Warum war das so? – Weil wir alle gemeinsam als gesellschaftlichen Konsens eine andere Schuldenbegrenzungsregel hatten, weil wir sie damals gemeinsam als richtig erachtet haben, und deshalb ist das so geschehen.

Im Jahre 2009 hat man auf Bundes- und im Jahr 2010 auf Landesebene aus guten Gründen aus der Erfahrung der Finanzkrise heraus gesagt, wir wollen es anders haben. Wir haben uns dann Abbaupfade und Zeiträume eingeräumt, in denen wir diese Entschuldung vornehmen können.
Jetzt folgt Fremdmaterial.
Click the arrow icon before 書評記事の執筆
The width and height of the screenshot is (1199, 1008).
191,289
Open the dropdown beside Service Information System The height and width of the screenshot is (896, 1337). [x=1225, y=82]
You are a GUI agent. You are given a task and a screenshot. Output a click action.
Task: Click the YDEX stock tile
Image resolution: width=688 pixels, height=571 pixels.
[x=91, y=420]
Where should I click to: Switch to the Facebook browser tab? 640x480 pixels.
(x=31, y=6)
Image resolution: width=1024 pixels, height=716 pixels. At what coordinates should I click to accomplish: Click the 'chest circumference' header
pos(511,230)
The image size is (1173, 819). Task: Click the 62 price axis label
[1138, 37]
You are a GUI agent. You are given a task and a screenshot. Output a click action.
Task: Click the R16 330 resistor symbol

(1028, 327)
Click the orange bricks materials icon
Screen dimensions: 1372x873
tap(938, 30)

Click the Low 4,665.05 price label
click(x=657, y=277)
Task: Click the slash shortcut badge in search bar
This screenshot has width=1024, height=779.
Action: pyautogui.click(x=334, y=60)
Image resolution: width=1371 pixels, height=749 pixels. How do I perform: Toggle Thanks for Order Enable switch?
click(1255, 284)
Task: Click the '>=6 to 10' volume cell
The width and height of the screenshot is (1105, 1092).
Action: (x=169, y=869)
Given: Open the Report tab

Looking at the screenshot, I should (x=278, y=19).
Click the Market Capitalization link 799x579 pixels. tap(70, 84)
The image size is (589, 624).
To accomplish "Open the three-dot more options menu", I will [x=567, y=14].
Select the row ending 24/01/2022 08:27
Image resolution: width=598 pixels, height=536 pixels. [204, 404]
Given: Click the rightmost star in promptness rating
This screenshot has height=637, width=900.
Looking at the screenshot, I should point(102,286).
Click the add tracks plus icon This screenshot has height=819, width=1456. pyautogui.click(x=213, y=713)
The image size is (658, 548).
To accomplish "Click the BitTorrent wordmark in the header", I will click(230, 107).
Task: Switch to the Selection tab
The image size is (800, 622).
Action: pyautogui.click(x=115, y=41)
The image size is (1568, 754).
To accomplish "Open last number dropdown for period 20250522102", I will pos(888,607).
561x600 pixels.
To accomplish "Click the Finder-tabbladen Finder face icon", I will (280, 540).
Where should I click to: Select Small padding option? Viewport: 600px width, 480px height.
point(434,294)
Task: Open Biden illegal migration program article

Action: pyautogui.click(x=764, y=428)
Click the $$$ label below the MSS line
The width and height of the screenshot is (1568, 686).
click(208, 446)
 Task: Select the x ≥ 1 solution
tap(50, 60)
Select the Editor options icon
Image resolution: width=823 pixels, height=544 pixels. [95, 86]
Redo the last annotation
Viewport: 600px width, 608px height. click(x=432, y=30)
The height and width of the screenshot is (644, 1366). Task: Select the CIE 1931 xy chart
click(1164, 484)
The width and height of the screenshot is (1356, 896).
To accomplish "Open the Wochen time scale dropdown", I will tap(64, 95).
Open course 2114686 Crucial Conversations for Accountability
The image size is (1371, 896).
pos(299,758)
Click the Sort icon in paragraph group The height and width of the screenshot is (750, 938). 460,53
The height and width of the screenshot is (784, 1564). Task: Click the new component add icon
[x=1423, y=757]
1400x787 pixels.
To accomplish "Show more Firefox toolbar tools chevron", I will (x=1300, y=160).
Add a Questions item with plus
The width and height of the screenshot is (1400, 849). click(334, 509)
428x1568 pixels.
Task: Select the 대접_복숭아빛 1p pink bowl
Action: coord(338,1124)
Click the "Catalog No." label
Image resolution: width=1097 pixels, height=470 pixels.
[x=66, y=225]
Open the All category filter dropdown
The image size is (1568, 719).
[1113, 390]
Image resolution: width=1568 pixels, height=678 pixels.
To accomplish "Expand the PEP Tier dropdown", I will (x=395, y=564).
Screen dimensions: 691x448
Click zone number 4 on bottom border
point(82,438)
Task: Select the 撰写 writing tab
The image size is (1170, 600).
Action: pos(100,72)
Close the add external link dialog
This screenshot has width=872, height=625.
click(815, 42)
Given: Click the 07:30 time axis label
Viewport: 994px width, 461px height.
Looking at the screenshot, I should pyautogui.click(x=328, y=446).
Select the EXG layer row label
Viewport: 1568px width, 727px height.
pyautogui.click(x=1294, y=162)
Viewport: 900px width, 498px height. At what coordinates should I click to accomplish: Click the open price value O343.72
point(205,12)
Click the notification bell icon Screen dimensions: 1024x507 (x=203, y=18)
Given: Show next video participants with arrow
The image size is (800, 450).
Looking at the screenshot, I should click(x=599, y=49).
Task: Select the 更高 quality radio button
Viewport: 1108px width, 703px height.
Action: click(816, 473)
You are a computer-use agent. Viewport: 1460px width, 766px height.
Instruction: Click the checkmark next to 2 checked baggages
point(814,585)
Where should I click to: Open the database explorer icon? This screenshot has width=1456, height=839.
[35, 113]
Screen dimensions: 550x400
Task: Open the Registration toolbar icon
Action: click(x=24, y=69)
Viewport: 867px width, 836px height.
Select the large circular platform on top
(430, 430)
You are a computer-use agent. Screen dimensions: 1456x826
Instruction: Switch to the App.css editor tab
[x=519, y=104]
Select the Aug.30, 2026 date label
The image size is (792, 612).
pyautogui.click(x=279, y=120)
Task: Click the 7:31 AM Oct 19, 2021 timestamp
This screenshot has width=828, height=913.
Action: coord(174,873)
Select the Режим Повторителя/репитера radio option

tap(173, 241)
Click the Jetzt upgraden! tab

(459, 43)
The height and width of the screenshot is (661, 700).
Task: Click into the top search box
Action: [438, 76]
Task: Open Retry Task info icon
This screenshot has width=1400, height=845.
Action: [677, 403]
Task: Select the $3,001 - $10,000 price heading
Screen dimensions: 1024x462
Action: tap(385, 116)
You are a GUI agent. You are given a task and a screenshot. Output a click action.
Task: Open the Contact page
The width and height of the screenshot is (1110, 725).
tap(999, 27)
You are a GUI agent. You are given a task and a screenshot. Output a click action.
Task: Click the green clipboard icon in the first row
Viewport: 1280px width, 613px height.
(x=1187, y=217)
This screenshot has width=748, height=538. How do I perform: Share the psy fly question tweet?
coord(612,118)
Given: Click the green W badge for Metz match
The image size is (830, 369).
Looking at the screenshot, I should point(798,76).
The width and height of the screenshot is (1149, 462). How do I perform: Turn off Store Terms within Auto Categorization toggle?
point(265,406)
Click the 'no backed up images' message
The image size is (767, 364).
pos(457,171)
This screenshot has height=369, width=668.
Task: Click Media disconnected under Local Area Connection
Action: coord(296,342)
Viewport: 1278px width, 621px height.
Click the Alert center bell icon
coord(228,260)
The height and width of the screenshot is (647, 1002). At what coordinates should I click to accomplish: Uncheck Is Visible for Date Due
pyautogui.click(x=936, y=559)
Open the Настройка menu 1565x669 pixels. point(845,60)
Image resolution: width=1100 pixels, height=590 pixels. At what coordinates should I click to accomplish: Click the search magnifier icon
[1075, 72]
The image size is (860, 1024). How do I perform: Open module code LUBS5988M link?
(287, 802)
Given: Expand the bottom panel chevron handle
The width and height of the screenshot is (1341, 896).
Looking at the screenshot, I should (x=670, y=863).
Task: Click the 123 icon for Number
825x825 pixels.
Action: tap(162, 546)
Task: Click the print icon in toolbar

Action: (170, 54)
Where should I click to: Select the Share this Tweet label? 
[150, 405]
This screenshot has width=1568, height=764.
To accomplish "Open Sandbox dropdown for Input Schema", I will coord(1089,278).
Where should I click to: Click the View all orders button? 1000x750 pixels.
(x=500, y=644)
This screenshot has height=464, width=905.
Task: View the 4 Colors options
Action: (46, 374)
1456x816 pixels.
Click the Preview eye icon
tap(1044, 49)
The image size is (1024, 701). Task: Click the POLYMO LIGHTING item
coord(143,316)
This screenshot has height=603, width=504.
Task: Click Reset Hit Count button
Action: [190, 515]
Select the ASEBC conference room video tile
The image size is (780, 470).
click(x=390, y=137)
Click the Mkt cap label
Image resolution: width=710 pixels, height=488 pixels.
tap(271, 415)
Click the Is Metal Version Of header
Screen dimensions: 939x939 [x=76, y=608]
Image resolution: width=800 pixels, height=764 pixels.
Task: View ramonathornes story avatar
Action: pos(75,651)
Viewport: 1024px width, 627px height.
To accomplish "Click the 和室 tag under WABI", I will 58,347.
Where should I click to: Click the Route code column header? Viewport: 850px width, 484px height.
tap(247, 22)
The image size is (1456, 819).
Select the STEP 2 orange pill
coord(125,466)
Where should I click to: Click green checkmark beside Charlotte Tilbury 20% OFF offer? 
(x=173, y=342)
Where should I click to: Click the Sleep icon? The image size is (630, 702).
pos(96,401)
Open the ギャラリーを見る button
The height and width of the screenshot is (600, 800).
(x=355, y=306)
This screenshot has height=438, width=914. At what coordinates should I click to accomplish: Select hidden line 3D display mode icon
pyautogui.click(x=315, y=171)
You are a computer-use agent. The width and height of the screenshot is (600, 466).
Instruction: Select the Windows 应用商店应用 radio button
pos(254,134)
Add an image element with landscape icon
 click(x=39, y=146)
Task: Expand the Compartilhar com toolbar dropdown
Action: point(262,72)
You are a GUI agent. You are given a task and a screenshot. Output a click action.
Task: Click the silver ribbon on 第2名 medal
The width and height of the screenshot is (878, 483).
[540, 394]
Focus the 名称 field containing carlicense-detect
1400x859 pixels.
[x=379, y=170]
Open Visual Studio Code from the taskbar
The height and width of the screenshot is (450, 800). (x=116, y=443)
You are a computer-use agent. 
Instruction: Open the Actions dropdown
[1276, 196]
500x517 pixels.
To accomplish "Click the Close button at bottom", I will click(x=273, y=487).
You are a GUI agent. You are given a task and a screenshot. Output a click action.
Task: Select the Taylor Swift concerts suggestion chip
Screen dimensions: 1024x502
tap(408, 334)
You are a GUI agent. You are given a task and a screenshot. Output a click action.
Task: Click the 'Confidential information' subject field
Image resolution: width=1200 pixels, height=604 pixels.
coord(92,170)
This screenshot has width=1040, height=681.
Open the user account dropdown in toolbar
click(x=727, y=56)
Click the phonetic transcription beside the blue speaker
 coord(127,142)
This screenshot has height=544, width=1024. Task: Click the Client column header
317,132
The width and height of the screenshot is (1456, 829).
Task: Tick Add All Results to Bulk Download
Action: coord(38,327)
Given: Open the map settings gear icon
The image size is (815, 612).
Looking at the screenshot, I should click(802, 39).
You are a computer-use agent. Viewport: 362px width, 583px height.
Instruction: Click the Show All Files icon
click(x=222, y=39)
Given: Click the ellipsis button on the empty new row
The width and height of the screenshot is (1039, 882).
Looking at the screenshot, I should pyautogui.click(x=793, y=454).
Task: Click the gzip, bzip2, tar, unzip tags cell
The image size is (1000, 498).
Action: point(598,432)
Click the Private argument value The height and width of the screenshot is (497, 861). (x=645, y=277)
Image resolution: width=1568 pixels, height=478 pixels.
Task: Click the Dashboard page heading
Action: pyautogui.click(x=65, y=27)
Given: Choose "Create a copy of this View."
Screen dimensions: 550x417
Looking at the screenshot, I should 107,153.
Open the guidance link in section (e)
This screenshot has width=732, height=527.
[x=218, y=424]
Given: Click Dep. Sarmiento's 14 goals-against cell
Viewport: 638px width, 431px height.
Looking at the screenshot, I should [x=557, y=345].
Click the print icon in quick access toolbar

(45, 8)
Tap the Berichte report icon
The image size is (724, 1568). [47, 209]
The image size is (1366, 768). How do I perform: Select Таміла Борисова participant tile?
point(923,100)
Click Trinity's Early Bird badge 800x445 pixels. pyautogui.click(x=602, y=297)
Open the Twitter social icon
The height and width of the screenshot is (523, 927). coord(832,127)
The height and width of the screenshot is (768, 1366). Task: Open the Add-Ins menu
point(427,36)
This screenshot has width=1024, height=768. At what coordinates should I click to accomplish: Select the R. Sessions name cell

Dann ist es völlig unlauter und unredlich, einen Schuldenstand im Jahre x als etwas Singuläres oder Außergewöhnliches darzustellen.

Sie sagen – ich glaube, es war Frau Klöckner –, wir würden die Nettokreditaufnahme nicht ausweisen. Wir können nichts anderes machen, als Ihnen den Landeshaushalt zu reichen. Dort steht es drin. Wir können es Ihnen auch demnächst vorlesen, aber dann können wir Ihnen alle Haushaltstitel vorlesen.

Wir verschweigen nichts. Wir könnten es auch gar nicht verschweigen; denn die Haushaltssystematik, nach der wir Haushalte aufstellen müssen, fordert uns geradezu auf, diese Nettokreditaufnahme, die Sie gern erfahren wollen, auszuweisen.

Die Zins-Steuer-Quote beträgt in Rheinland-Pfalz 12 %. Frau Klöckner, das müssen Sie mir noch erzählen, woher Sie diese Zahl haben.

Die letzte abgerechnete Zahl, die ich kenne – das ist auch die, die der Stabilitätsrat, ein Bund-LänderGremium, das kennen Sie, für seine Defizitbewertung entgegengenommen hat –, war 9,3 %.

(Pörksen, SPD: Aha!)

Im Übrigen lag sie im Jahr 2012 bei den anderen Bundesländern wie Niedersachsen oder Nordrhein-Westfalen, mit denen wir uns vergleichen, ungefähr in gleicher Größenordnung. Es gab einige Bundesländer, die eine deutlich höhere Zins-Steuer-Quote hatten. Herr Dr. Weiland, falls es Sie interessiert, weil Sie schon etwas länger dabei sind, im Jahr 1990, letztes Jahr CDURegierung, lag sie bei 13,1 %.